[ЗАДАНИЯ]
(1) Перечислите темы, которые, согласно тексту об Олеге Клодте, Forbes Life обсудил с архитектором.
(2) Продолжите интервью с Олегом Клодтом с того места, где текст заканчивается.

╭─ ФРАГМЕНТ ТЕКСТА

«Наши мастера не уступают мировым производителям»: Олег Клодт о рынке архитектуры
Архитектор Олег Клодт родился в семье художников, потомков скульптора Петра Карловича Клодта, которые на протяжении многих лет продолжают заниматься искусством. Окончив МАРХИ, Клодт основал архитектурное бюро, которое создает интерьеры как в России, так и по всему миру. В его портфолио входят как частные проекты, так и крупные девелоперские концепции.
Один из недавних проектов архитектора — лобби в жилом комплексе бизнес-класса «Павелецкая Сити». Forbes Life обсудил с Олегом Клодтом различие между российской и зарубежной архитектурой, господство эклектики в дизайне интерьеров и возможности отечественных мастеров.
— Вы — потомок скульптора Петра Клодта. Чувствуете ли вы во время работы определенную связь в творчестве со своим предком? Бывает ли такое, что во время работы вы обращаетесь к его произведениям, вдохновляетесь его творчеством?

╰─
╭─ ВЫБОРКА СТРОК

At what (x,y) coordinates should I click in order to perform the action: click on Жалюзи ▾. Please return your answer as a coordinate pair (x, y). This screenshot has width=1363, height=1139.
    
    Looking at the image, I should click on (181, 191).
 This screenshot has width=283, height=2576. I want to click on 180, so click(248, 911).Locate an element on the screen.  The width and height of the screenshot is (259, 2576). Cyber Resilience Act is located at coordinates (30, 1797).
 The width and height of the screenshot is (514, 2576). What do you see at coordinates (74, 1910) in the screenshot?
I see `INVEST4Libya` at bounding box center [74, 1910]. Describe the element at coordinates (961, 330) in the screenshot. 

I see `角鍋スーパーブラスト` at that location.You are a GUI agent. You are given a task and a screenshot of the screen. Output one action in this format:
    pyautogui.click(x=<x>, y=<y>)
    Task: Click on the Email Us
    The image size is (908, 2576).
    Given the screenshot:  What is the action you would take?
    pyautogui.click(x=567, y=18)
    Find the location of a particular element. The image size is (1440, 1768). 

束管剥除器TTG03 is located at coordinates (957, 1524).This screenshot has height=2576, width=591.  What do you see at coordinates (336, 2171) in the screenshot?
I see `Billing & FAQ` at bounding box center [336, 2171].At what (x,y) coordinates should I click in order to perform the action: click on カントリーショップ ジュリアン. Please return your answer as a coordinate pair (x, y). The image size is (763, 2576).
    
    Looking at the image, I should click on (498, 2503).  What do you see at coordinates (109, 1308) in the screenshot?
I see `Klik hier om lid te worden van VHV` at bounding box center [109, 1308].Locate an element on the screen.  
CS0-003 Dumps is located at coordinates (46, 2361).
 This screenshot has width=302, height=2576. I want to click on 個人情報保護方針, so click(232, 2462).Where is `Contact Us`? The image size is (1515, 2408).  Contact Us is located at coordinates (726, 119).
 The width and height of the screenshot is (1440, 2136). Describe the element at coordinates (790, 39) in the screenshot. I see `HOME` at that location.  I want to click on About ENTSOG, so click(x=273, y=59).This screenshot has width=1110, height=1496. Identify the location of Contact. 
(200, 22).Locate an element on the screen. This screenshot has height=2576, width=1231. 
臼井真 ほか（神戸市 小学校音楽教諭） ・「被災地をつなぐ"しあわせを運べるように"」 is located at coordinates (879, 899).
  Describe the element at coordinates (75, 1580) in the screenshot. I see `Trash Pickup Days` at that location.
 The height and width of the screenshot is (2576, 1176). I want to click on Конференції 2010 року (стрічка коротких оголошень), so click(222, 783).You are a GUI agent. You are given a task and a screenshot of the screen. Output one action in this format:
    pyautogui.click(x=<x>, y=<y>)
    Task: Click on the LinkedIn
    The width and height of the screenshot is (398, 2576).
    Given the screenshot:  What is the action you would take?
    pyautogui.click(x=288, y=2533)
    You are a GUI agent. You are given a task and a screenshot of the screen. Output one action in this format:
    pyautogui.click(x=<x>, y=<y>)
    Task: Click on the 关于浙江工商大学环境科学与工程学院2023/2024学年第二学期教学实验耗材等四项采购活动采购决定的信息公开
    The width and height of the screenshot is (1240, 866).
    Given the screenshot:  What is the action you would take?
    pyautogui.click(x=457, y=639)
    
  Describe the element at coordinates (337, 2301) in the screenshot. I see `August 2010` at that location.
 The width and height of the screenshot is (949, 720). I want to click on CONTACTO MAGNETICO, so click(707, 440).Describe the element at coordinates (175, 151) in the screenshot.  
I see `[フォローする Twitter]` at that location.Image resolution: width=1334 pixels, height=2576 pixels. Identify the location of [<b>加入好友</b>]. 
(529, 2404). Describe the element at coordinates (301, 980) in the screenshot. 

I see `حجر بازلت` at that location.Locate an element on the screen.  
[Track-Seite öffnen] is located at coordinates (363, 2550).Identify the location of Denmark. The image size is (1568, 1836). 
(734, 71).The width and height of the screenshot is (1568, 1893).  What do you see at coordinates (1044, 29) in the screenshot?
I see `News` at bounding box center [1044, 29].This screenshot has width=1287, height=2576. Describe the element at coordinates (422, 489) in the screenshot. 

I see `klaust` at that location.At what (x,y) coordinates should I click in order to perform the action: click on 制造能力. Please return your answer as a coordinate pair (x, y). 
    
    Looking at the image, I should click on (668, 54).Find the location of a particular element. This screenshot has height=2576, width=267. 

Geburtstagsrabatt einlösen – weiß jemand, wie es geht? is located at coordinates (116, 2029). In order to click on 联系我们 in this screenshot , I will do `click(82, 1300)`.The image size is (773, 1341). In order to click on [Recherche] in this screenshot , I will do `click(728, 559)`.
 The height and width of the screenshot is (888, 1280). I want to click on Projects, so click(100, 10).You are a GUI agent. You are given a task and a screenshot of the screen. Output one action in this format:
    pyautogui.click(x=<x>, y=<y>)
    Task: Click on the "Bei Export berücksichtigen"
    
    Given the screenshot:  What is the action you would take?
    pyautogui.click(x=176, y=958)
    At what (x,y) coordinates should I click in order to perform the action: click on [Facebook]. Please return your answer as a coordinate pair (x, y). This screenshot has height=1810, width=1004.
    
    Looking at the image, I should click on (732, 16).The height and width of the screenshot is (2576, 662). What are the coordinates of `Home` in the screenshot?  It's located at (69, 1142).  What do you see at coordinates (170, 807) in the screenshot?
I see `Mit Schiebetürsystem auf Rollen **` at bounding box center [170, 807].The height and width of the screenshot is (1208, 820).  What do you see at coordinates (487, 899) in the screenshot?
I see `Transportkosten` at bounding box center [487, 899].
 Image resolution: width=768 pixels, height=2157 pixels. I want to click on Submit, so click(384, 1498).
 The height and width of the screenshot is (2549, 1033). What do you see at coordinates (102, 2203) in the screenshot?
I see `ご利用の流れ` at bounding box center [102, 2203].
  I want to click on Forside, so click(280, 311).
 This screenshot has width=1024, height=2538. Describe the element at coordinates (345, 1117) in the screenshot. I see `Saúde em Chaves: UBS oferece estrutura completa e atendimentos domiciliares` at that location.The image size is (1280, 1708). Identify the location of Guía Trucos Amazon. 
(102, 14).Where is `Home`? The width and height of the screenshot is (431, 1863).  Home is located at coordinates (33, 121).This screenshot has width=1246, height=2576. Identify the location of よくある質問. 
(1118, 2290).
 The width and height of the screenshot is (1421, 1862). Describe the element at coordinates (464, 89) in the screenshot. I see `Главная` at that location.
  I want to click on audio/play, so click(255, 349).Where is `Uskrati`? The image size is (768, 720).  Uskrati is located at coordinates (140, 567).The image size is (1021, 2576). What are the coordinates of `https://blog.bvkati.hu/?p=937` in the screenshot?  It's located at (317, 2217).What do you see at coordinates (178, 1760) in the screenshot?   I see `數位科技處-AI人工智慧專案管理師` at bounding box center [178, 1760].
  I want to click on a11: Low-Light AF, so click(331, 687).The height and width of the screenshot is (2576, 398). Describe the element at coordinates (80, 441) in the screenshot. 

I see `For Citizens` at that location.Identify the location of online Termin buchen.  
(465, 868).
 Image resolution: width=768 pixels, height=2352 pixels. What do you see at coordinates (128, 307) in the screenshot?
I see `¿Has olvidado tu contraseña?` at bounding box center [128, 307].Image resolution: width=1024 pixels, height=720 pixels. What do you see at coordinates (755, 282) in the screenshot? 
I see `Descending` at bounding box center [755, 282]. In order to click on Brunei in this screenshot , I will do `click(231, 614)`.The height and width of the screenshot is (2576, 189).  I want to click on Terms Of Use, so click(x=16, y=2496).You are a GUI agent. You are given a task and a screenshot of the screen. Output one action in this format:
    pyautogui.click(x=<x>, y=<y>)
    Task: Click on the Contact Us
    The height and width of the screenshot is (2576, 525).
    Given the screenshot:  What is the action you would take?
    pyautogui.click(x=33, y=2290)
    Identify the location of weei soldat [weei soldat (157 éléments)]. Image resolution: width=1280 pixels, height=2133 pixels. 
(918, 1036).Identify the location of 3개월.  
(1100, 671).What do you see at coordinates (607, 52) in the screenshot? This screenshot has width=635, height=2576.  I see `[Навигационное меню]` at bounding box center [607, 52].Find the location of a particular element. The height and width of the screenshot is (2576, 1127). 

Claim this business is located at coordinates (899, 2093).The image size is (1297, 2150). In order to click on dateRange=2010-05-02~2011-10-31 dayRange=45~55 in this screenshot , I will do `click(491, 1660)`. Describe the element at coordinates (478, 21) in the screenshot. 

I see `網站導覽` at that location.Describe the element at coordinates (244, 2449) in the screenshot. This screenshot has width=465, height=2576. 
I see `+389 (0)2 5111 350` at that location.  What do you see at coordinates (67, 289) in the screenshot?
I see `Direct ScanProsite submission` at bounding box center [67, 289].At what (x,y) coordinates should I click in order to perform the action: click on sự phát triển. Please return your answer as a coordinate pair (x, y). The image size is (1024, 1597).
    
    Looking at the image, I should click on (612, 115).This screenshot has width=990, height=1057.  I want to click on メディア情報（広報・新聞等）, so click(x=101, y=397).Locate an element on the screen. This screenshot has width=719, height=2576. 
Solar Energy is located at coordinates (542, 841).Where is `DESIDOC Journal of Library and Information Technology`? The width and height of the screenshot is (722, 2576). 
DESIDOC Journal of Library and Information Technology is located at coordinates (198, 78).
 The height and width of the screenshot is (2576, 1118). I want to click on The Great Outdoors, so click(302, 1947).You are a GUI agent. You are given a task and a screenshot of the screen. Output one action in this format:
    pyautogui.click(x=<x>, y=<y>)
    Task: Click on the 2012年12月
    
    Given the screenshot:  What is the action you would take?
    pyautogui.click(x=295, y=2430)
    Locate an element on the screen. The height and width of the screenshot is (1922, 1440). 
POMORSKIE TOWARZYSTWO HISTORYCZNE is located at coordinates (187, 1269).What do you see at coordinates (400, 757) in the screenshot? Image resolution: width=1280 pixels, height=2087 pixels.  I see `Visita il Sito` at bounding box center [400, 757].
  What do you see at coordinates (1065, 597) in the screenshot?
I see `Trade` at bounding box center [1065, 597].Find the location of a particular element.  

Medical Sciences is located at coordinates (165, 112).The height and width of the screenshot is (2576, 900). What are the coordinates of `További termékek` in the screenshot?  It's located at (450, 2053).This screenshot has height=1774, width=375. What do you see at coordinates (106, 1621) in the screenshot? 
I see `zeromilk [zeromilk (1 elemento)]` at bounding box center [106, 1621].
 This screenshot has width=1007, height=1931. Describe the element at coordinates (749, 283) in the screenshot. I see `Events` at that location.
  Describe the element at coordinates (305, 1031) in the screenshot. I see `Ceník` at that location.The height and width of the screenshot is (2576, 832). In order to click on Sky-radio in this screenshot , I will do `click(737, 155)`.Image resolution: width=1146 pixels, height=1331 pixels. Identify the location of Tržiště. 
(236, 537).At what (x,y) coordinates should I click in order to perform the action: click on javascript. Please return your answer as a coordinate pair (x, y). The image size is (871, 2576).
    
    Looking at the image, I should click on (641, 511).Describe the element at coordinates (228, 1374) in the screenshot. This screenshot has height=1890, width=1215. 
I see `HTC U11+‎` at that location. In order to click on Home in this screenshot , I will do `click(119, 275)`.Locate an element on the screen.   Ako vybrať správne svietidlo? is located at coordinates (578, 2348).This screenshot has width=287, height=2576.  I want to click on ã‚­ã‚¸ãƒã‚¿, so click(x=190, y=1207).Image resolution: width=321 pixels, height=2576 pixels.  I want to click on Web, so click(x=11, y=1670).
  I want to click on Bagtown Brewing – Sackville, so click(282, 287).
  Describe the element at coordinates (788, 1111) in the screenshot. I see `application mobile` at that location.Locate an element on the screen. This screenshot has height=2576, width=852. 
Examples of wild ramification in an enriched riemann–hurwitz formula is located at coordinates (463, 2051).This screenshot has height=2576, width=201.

╰─

[ОЖИДАЕМЫЕ ОТВЕТЫ]
(1)
- различие между российской и зарубежной архитектурой
- господство эклектики в дизайне интерьеров
- возможности отечественных мастеров

(2)
— Общая ответственность за то, что я наследую такую фамилию и принадлежу к этому роду, есть. И тут дело не только в Петре Карловиче. Понятно, что он родоначальник творческой династии и человек известный по всему миру. Но и после него было множество знаменитых художников. В нашей семье во всех поколениях после него были такие. Многие работы висят в Русском музее, Эрмитаже и вообще по всей России и Европе. Среди них был и создатель русской деревянной гравюры и так далее. У меня и папа был художником, и дедушка, в общем, все были художниками. Но с точки зрения вдохновения обращаться к работе Петра для меня странно, ведь его главные произведения — это скульптуры, а не интерьеры и архитектура.
— А кто в целом влияет на ваше творчество? Кто сыграл решающую роль в формировании стиля?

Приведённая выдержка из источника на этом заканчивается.